How I felt when they came to tell me that the child was missing,
when I ordered scouts in all directions, when I gasped and trembled
at every one's approach, no tongue can tell or mind of man
conceive. I buried him that night. When I parted the boughs and
looked into the dark thicket, there was a glow-worm shining like
the visible spirit of God upon the murdered child. I glanced down
into his grave when I had placed him there, and still it gleamed
upon his breast; an eye of fire looking up to Heaven in
supplication to the stars that watched me at my work.
I had to meet my wife, and break the news, and give her hope that
the child would soon be found. All this I did, - with some
appearance, I suppose, of being sincere, for I was the object of no
suspicion.
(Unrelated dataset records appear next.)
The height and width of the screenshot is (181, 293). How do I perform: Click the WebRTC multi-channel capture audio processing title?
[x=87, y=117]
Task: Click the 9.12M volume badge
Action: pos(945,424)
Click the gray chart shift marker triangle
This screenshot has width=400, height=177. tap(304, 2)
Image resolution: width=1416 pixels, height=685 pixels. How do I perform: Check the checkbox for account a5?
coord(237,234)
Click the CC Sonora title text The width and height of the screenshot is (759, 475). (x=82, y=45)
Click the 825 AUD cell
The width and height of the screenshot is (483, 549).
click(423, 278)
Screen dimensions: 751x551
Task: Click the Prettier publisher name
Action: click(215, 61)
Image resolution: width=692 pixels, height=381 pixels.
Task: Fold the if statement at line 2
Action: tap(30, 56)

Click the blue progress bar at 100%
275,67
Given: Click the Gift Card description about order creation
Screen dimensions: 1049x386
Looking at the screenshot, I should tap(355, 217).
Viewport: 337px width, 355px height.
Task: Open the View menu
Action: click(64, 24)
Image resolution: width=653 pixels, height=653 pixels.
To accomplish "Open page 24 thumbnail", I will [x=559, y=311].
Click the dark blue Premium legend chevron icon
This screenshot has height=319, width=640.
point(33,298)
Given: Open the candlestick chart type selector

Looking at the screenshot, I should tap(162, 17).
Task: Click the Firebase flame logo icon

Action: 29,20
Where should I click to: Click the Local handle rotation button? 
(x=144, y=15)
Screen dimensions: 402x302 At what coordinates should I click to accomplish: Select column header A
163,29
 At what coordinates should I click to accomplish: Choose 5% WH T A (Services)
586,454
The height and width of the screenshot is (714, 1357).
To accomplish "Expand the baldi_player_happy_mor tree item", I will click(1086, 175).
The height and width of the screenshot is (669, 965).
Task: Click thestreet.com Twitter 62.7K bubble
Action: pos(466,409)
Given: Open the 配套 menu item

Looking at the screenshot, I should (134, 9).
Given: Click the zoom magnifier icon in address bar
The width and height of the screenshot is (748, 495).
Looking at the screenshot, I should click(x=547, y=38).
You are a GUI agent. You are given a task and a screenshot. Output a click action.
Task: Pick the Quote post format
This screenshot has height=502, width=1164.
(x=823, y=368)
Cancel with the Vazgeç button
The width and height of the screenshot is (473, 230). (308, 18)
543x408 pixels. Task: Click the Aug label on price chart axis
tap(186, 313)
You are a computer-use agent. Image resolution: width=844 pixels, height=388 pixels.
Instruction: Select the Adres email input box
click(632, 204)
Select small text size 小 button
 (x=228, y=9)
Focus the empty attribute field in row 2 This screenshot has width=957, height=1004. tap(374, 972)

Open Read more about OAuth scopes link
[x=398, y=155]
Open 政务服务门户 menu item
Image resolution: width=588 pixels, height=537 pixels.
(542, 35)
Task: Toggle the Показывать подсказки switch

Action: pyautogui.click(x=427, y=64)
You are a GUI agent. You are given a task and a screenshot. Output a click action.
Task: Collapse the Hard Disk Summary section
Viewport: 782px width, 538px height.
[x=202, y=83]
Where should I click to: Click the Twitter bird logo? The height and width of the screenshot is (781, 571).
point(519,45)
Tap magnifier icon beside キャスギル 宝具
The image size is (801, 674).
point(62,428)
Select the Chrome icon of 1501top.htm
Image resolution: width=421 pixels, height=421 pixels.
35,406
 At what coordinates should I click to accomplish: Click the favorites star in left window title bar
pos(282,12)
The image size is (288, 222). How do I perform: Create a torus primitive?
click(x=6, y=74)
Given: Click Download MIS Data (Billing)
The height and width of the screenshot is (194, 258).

This done, I sat at the bedroom window all day long,
and watched the spot where the dreadful secret lay.
It was in a piece of ground which had been dug up to be newly
turfed, and which I had chosen on that account, as the traces of my
spade were less likely to attract attention. The men who laid down
the grass must have thought me mad. I called to them continually
to expedite their work, ran out and worked beside them, trod down
the earth with my feet, and hurried them with frantic eagerness.
They had finished their task before night, and then I thought
myself comparatively safe.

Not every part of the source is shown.